Dataset entries —
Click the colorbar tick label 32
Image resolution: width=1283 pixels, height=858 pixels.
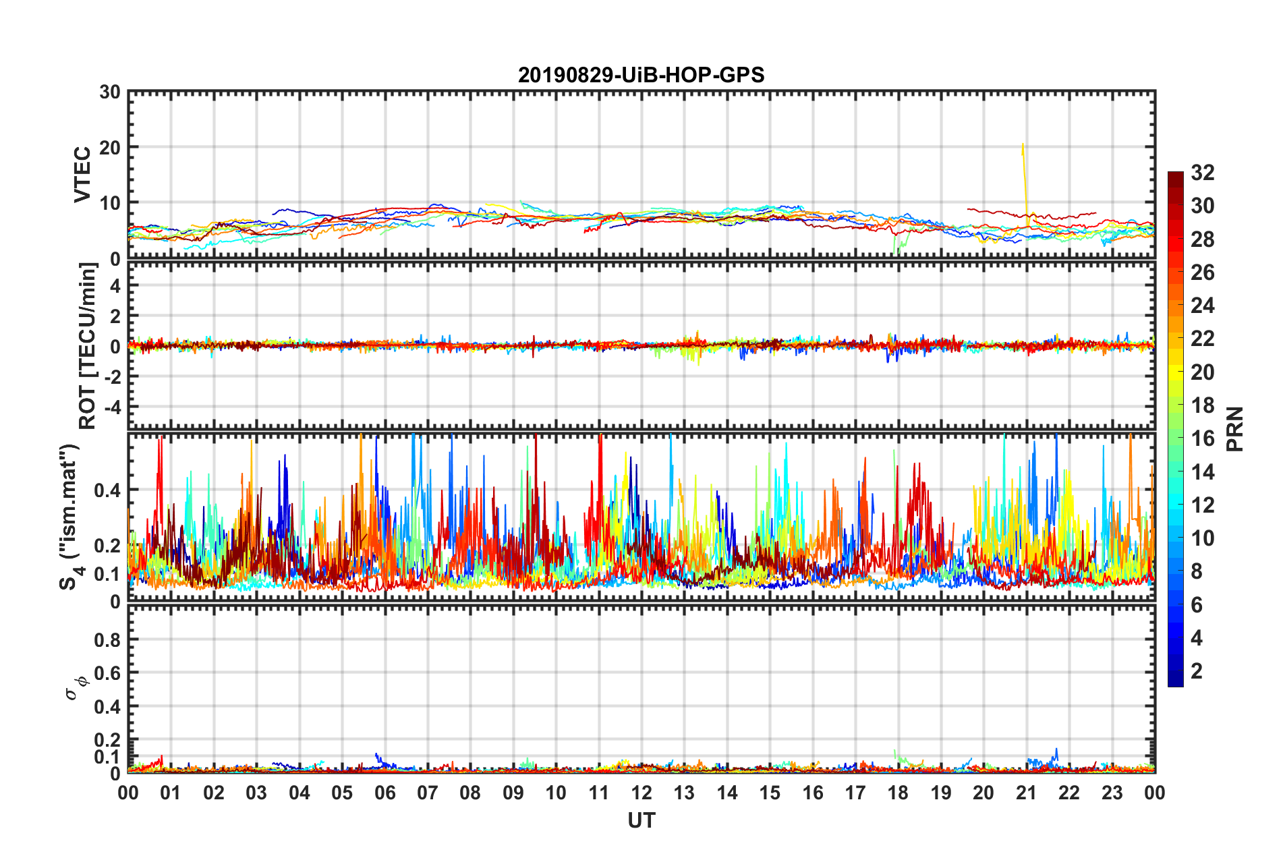coord(1202,173)
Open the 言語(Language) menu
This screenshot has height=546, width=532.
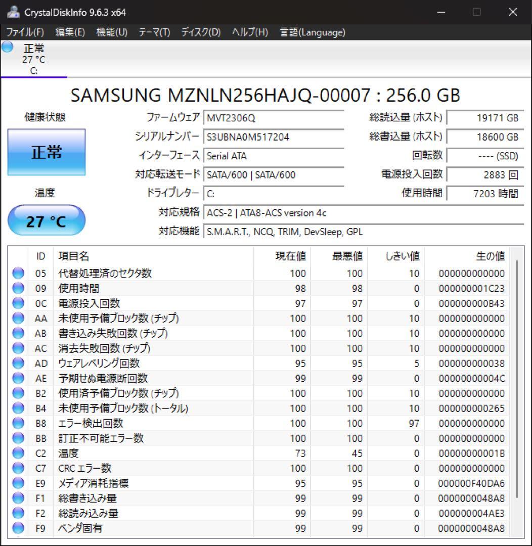(x=311, y=32)
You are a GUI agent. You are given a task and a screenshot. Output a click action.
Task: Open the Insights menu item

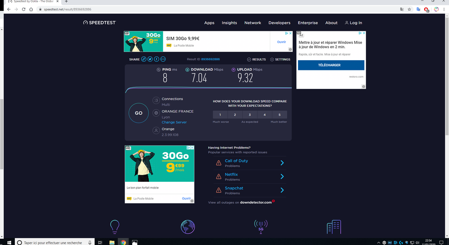229,23
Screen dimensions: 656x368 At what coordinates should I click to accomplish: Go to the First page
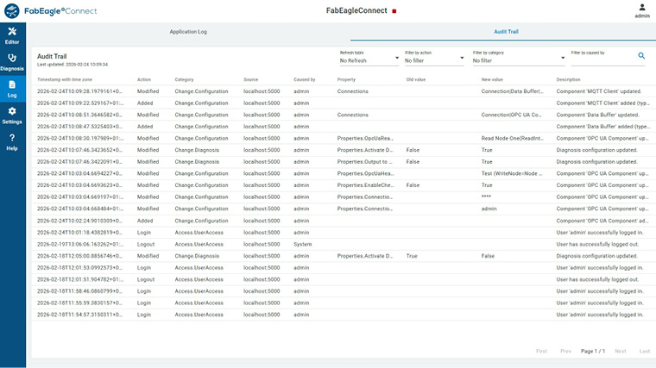coord(541,351)
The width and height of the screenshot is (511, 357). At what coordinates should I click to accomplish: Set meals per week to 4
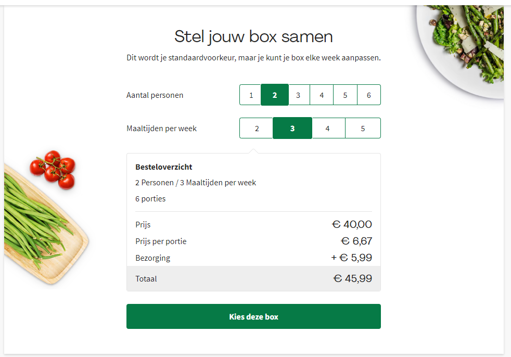coord(327,129)
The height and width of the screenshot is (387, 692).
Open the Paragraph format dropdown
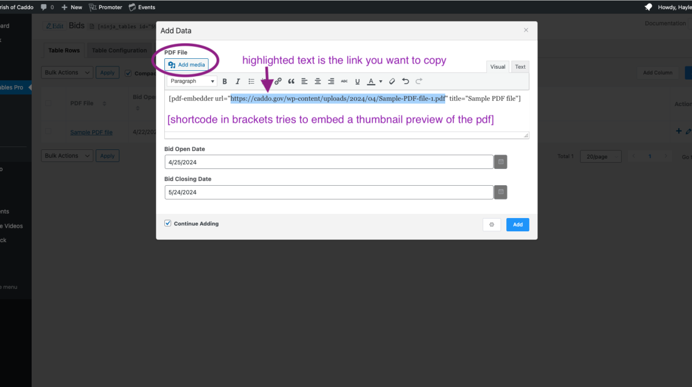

TASK TO CARRY OUT — Please write out the lines from the one with "The width and" through the end of the records again, switching "screenshot" to "screen capture" and leaving everything else unchanged. Leave the pictures out of your answer.

ANSWER —
The width and height of the screen capture is (511, 357). At what coordinates should I click to accomplish: Set meals per week to 4
coord(327,129)
The height and width of the screen capture is (387, 692).
Open the Paragraph format dropdown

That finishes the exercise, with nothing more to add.